What Is the Uniform Transfers to Minors Act (UTMA)?
The term Uniform Transfers to Minors Act (UTMA) refers to an act that allows a minor to receive gifts without the aid of a guardian or trustee. Gifts can include money, patents, royalties, real estate, and fine art. A UTMA account allows the gift giver or an appointed custodian to manage the minor's account until the latter is of age. It also shields the minor from tax consequences on the gifts, up to a specified value.
- The Uniform Transfers to Minors Act allows a minor to receive gifts without the aid of a guardian or trustee.
- The minor can avoid tax consequences until they attain legal age for the state.
- The donor can name a custodian, who has the fiduciary duty to manage and invest the property on behalf of the minor until they become of legal age.
- The UTMA is an extension of the Uniform Gift to Minors Act (UGMA).
- It is up to individual states to adopt or amend the UTMA for their residents.
Understanding the Uniform Transfers To Minors Act
Understanding the Uniform Transfers to Minors Act (UTMA)
The UTMA is an extension of the Uniform Gift to Minors Act (UGMA). The latter was developed in 1956 and revised in 1966. It was limited to the transfer of securities and was finalized in 1986 by the National Conference of Commissioners on Uniform State Laws and adopted by most of the 50 states.
The UGMA provides a way to transfer property to a minor without the need for a formal trust. It allows assets or other property to be managed by a custodian who is appointed by the donor. The property is then turned over to the minor when they become of legal age in the state where the gift was made.
The UTMA is similar to the original version of the UGMA. It allows minors to receive gifts and avoid tax consequences until they become of legal age in the state in which they live—typically 18 or 21 years of age. The UTMA incorporates the language of the UGMA and extends the original definition of gifts beyond cash and securities to include real estate, paintings, royalties, and patents.
Each state has the option to adopt or amend the UTMA for their residents. For example, Florida passed a statute in 2015 that allows any property to be held by the UTMA custodian until the minor is 25 if desired.
While the UTMA offers a way to build a tax-free savings account for minor children, the assets are counted as part of the custodian's taxable estate until the minor takes possession.
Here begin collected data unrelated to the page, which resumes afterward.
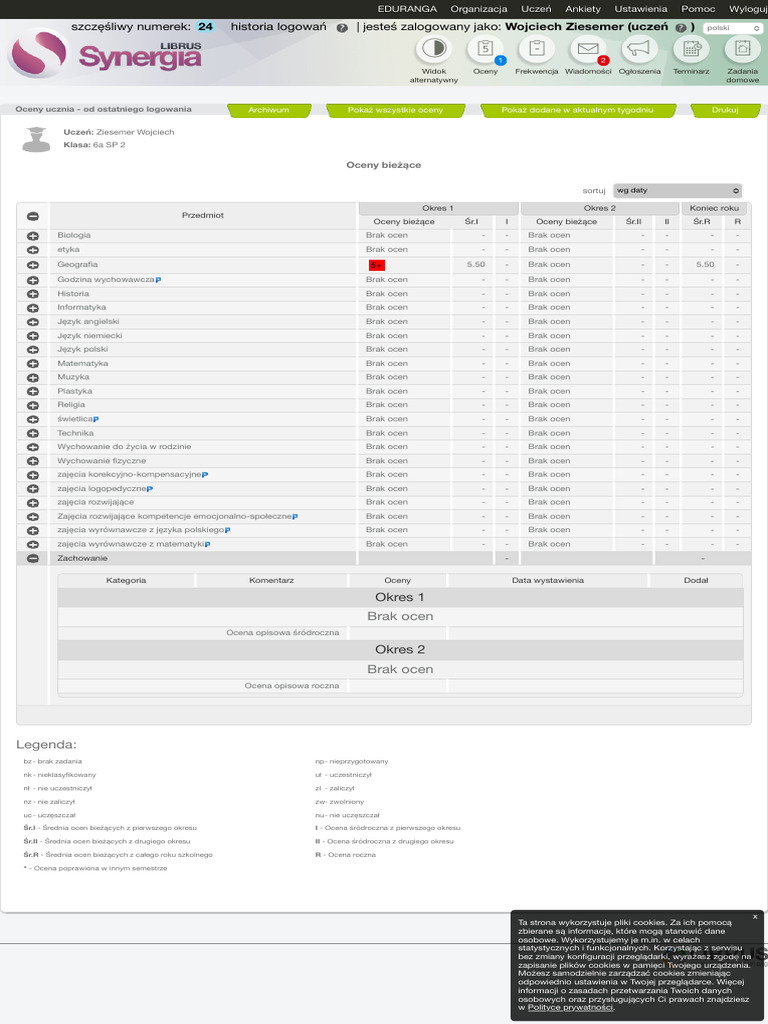Expand the Matematyka subject row

pos(33,364)
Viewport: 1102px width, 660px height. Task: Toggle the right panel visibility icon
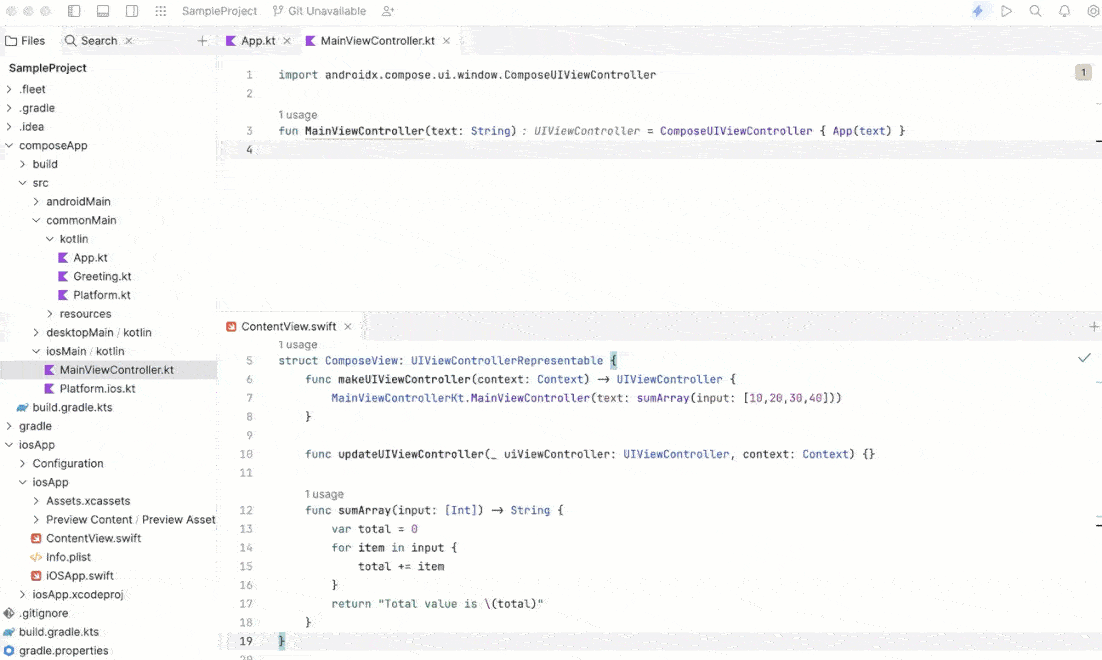coord(131,10)
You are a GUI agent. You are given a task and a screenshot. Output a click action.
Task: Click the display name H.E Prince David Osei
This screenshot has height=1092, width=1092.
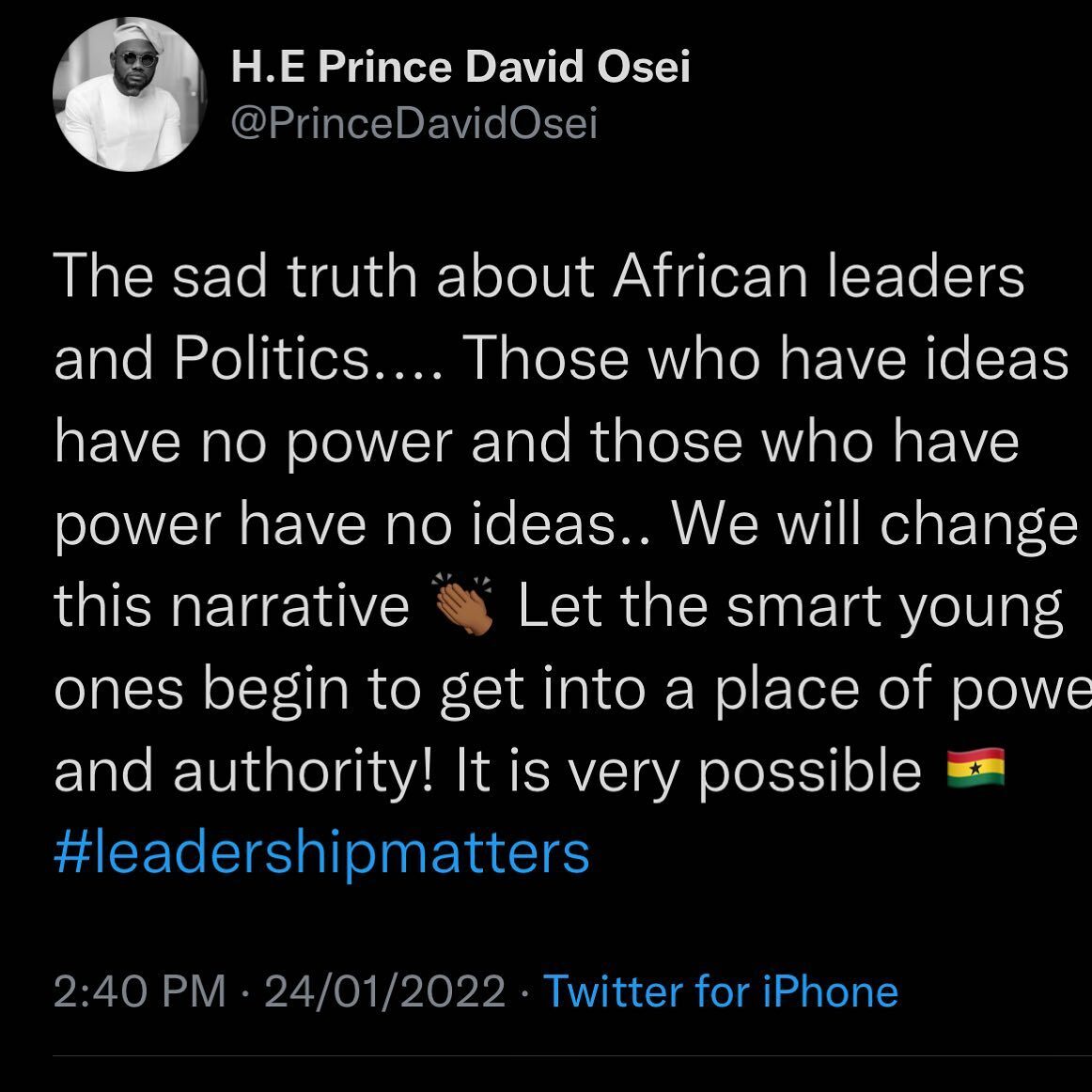[x=460, y=68]
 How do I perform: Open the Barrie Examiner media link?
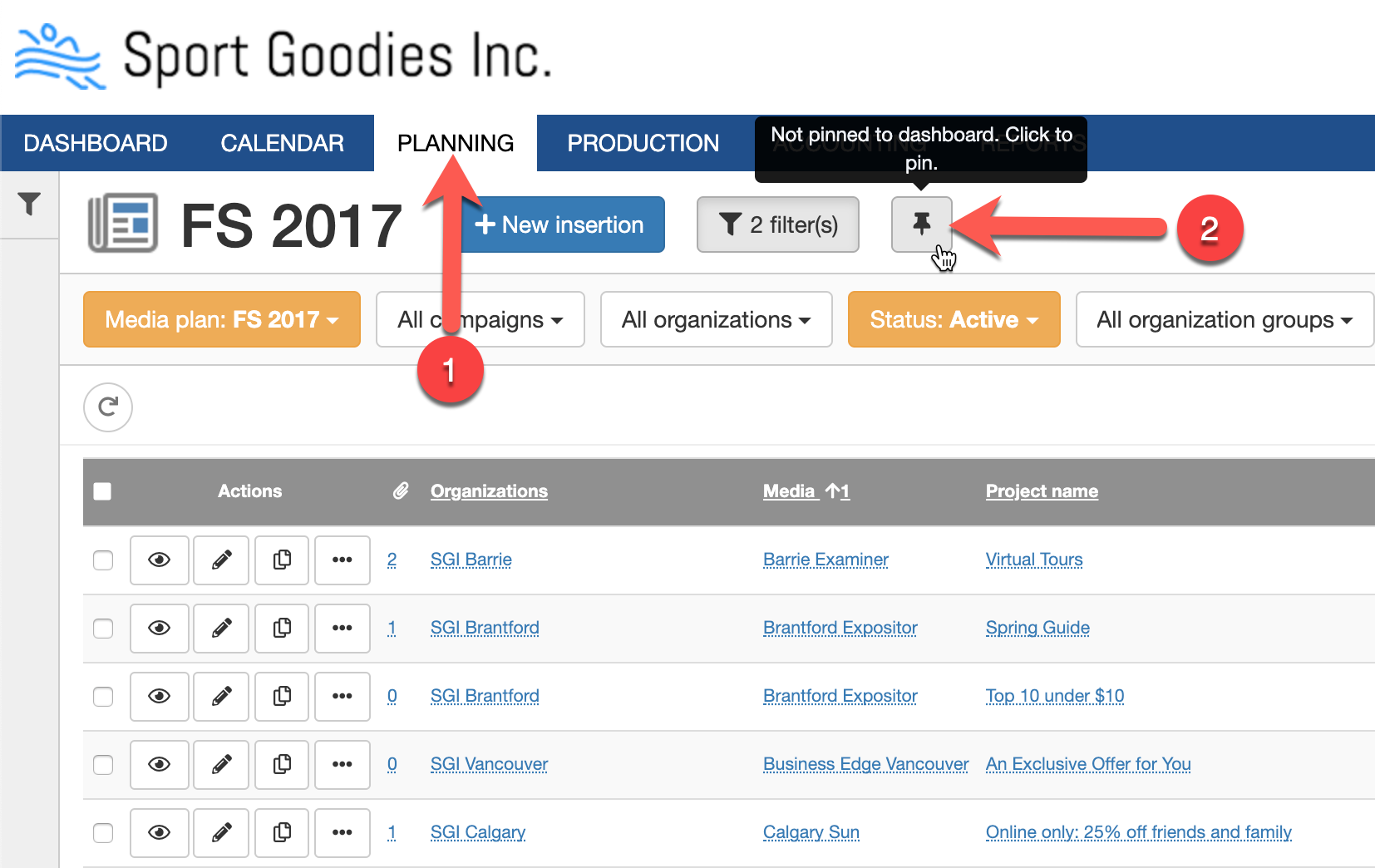pos(825,560)
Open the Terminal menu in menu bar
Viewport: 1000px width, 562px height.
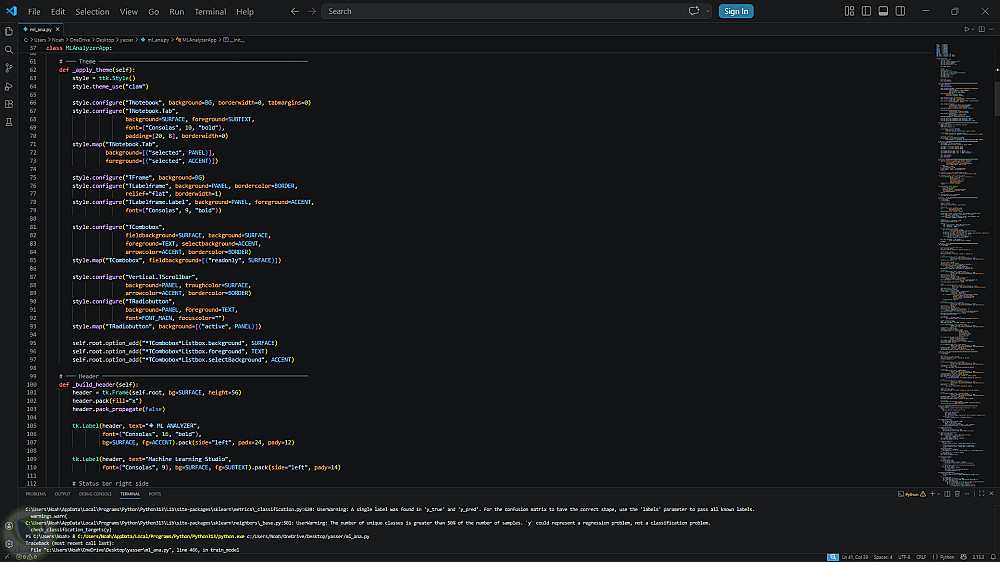click(210, 11)
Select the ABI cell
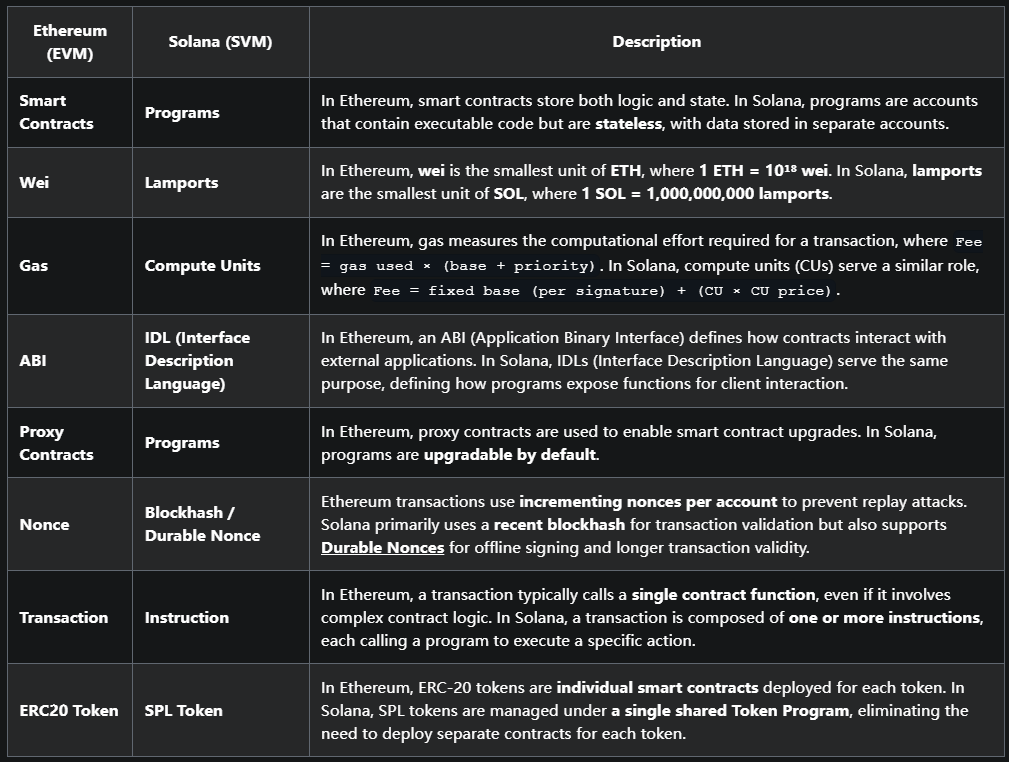Image resolution: width=1009 pixels, height=762 pixels. pos(33,361)
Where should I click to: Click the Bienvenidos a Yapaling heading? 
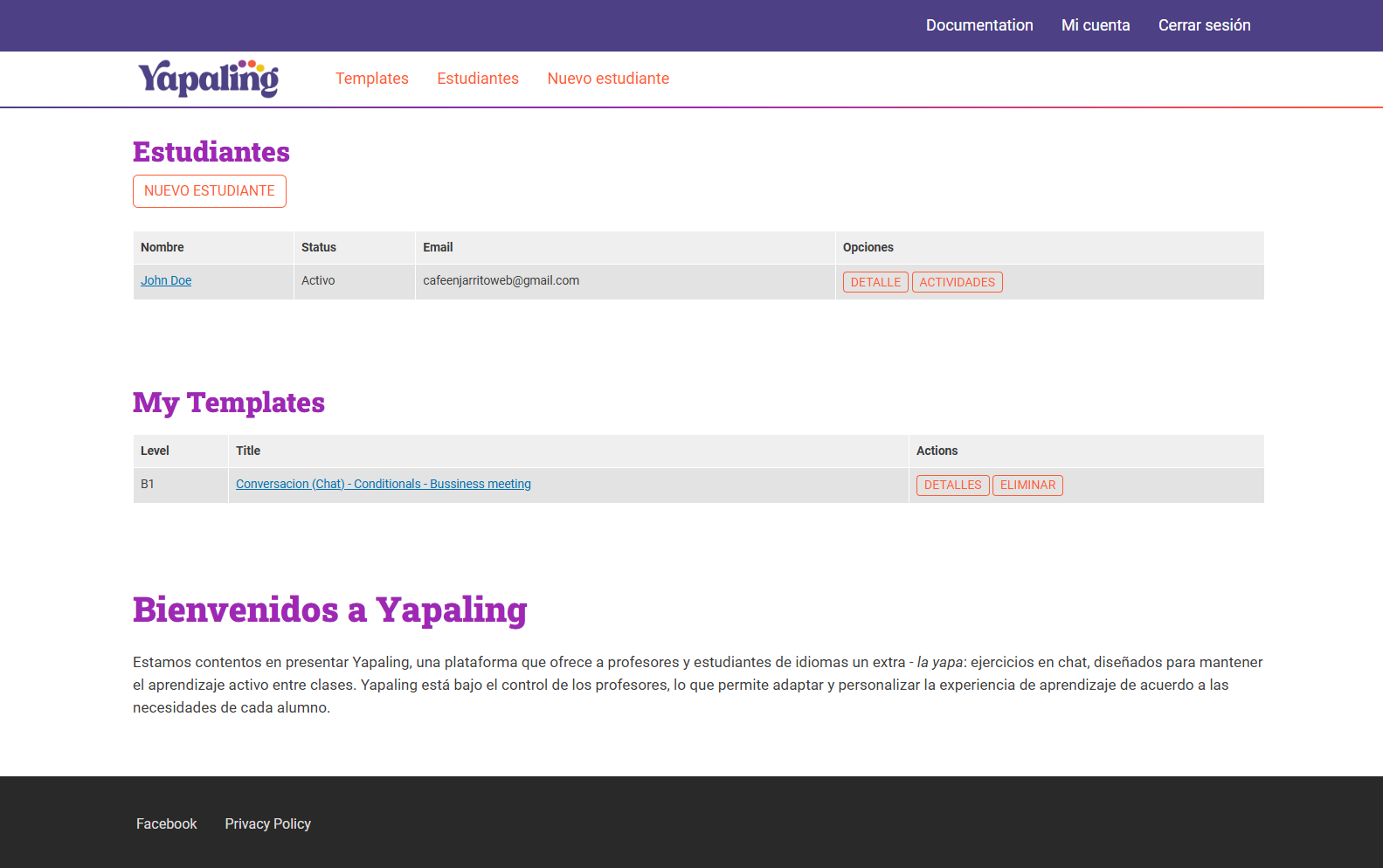[x=330, y=610]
The UTMA provides a convenient way for children to save and invest without carrying the tax burden. Starting in 2018, the Internal Revenue Service (IRS) allows for an exclusion from the gift tax of up to $15,000 per person for tax years between 2018 and 2021 for a qualifying gift, including gifts to minors.
The minor’s Social Security number is used for tax reporting purposes on UTMA accounts. Because assets held in a UTMA account are owned by the minor, this may have a negative impact when the minor applies for financial aid or scholarships.
Control of Assets
The UTMA allows the donor to name a custodian, who has the fiduciary duty to manage and invest the property on behalf of the minor until that minor becomes of legal age. The property belongs to the minor from the time the property is gifted. If the donor dies while serving as custodian, the value of the custodianship property is included in the donor’s estate.
What Is the Uniform Transfers to Minors Act?
As its name suggests, the UTMA is a law that governs the transfer of assets from adults to minors. it provides parents and other adults with a tax-advantaged way to pass on gifts to minors without needing to create a formal trust. In doing so, the adult who donates the gift would typically act as the custodian for those assets until the minor reaches legal age. Alternatively, the donor can also appoint a third party to serve as the custodian of those assets.
What Is the Difference Between the UTMA and the Uniform Gift to Minors Act?
The UTMA and the UGMA serve similar purposes, but there are important differences between them. Most notably, the UTMA allows for a broader range of assets to be gifted, including financial securities such as stocks and bonds. The UTMA also provides additional time for the assets being gifted to reach their maturity dates, such as in the case of a bond. By contrast, the UGMA requires the assets to be assumed by the minor once the minor reaches 18 years of age.
What Are the Pros and Cons of Using a UTMA Account?
The main advantage of using an UTMA account is that the money contributed into the account is exempted from paying a gift tax of up to a maximum of $15,000 per year. Any income earned on the contributed funds is taxed at the tax rate of the minor who is being gifted the funds. Since the minor’s income is presumably significantly lower than that of the adult donor, this can lead to significant tax savings.
One of the drawbacks of using a UTMA account, however, is that it can make the recipient less eligible for need-based college scholarship programs and other such initiatives.